INFORMATION SHOWN
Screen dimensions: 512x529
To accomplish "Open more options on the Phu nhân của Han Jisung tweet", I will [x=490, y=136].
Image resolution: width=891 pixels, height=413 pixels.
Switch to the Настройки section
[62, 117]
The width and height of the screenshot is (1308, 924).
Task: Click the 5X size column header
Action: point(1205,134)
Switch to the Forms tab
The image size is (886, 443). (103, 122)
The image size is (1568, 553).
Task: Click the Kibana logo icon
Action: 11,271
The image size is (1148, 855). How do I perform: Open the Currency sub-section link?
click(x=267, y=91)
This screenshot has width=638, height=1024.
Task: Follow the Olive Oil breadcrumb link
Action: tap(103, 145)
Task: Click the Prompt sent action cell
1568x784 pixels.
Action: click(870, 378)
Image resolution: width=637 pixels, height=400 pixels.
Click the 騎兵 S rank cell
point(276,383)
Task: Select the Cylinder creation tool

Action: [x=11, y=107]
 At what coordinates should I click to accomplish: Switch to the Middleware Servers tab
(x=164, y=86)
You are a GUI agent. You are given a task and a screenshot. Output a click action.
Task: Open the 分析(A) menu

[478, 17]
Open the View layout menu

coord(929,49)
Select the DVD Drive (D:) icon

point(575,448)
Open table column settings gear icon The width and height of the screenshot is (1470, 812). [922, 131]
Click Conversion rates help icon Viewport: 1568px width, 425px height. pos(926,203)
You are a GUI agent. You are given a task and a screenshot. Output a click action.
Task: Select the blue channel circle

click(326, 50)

YOUR TASK
Count every line of the records above in which the string "resolution" appears. The number alone is to be given.

EXERCISE RESPONSE
2